When plan B needs a plan C
Just a few days ago, news began circulating on the internet of a strange problem with Cisco routers which was easy to identify as it caused complete failure. Shortly afterwards, Cisco issued a warning for specific products which may still be functioning normally but could fail after approximately 18 months of operation without warning. Meanwhile, a list of affected devices has now been published online. But that’s far from the full story. It is now clear that the error was caused by Intel Atom C series processors. A faulty clock signal causes the devices to fail at an accelerated rate – and Cisco is not the only affected manufacturer. Atom processors are used by several other manufacturers including Juniper and Synology. Their customers are currently facing the decision of whether to replace hardware to avoid issues, sit back and hope for the best or vent their frustration at the manufacturers.
Due to the nature of the affected devices, the bug can cause unusual predicaments. If routers, switches or VPN gateways are part of critical redundant infrastructure, the replacement hardware is most likely to be an identical product. If redundant devices fail at the same time as the original device, companies will quickly realize that plan B wasn’t enough and many will not have a plan C.

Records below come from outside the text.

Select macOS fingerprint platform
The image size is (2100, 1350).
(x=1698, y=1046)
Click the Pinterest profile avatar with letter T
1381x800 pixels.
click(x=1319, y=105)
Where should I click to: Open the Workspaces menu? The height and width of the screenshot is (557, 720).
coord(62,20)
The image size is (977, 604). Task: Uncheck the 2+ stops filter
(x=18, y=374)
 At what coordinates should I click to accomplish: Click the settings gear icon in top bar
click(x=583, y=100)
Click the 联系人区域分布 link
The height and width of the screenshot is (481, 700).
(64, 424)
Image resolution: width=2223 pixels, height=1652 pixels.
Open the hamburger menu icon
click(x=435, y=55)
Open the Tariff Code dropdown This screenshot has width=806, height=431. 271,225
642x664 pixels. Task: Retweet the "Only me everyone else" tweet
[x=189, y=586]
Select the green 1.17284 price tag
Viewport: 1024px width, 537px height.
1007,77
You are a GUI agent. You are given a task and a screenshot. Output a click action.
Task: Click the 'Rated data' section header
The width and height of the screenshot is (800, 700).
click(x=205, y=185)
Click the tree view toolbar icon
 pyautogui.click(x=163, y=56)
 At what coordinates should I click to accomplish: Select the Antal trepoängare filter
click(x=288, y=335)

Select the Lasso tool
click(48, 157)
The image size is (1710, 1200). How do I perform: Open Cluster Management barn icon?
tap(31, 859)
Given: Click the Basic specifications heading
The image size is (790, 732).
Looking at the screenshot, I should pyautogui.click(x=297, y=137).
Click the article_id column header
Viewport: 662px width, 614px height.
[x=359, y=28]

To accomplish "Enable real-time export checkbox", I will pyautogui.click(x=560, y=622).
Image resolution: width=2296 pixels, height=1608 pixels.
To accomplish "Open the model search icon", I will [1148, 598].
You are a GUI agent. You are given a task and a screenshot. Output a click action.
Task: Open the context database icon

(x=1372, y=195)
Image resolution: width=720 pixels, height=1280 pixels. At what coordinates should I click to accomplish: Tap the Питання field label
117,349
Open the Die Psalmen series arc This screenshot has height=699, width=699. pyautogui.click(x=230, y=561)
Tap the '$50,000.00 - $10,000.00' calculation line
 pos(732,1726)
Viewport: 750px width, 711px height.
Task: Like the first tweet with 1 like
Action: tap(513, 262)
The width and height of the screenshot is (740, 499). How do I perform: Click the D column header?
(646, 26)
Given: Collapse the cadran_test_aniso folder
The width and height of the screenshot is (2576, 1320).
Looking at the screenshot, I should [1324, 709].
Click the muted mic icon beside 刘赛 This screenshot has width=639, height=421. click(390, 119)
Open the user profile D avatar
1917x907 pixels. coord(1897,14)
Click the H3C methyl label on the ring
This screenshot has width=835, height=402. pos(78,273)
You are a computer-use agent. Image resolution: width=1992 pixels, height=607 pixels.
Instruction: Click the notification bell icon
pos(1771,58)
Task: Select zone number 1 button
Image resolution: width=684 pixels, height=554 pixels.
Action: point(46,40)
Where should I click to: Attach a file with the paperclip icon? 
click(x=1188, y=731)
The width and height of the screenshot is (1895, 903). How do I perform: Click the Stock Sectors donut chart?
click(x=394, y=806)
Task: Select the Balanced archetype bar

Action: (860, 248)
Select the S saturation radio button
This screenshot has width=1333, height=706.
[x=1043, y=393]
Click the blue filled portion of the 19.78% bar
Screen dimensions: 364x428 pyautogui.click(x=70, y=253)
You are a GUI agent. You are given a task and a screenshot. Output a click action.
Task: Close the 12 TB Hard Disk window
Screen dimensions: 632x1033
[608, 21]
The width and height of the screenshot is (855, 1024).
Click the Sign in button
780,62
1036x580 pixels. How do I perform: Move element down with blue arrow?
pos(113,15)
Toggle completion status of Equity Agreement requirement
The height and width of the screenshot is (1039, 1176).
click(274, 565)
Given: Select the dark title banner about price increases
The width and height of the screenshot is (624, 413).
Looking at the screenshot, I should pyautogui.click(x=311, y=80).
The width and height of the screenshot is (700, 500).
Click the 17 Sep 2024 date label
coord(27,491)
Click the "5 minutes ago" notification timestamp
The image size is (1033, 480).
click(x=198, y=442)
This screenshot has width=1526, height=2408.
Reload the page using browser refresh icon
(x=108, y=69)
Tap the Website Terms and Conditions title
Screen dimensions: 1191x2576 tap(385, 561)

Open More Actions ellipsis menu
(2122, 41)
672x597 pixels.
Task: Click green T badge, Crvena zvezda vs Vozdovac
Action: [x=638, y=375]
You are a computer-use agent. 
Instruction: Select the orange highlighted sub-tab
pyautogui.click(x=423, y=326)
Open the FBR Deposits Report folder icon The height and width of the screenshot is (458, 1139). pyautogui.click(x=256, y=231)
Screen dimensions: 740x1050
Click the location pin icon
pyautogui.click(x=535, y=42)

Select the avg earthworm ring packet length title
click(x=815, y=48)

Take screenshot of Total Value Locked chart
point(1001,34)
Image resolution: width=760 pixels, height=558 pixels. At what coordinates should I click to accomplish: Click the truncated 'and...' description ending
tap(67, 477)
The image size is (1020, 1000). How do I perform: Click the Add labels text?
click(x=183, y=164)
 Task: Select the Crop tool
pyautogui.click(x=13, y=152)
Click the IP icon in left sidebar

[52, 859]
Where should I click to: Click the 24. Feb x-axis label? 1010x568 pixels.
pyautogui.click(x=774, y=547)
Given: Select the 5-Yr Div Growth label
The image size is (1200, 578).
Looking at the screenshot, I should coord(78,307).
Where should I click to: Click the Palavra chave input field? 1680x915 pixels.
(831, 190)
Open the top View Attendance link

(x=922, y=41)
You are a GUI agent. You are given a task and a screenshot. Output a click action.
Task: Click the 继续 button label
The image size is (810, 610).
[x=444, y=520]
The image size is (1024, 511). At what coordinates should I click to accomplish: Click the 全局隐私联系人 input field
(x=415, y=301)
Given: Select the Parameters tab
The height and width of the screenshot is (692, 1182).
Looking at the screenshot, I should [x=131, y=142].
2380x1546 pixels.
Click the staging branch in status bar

Things can go wrong and this applies just as much to Intel as any other manufacturer. Software problems are also common and Microsoft’s routine patch day is a prime example. But when software goes wrong, the cause is in the code. Such errors can be easily verified, fixed and updated. But the Intel Atom Bug leads to bricked hardware. Processors in embedded hardware cannot be replaced easily. Defect devices are only fit for throwing away – or may only be repaired through great effort involving reflow soldering at a specialist facility. For Intel and device manufacturers, this could have substantial financial consequences. In a telephone conference, Intel’s CFO spoke of increased failure rates for a specific product and reserves made to deal with this in Q4 2016.
What lessons can be learned from situations like these? Problems of this kind are so rare, no recommendations can be made for specific products or technology – this time routers were affected but tomorrow it might be a SSD controller. However it is an important reminder that although difficult to avoid in today’s markets: relying too heavily on a single manufacturer may have consequences and in this situation, having a plan C is advisable. Perhaps it is time to test critical IT infrastructure and consider alternatives.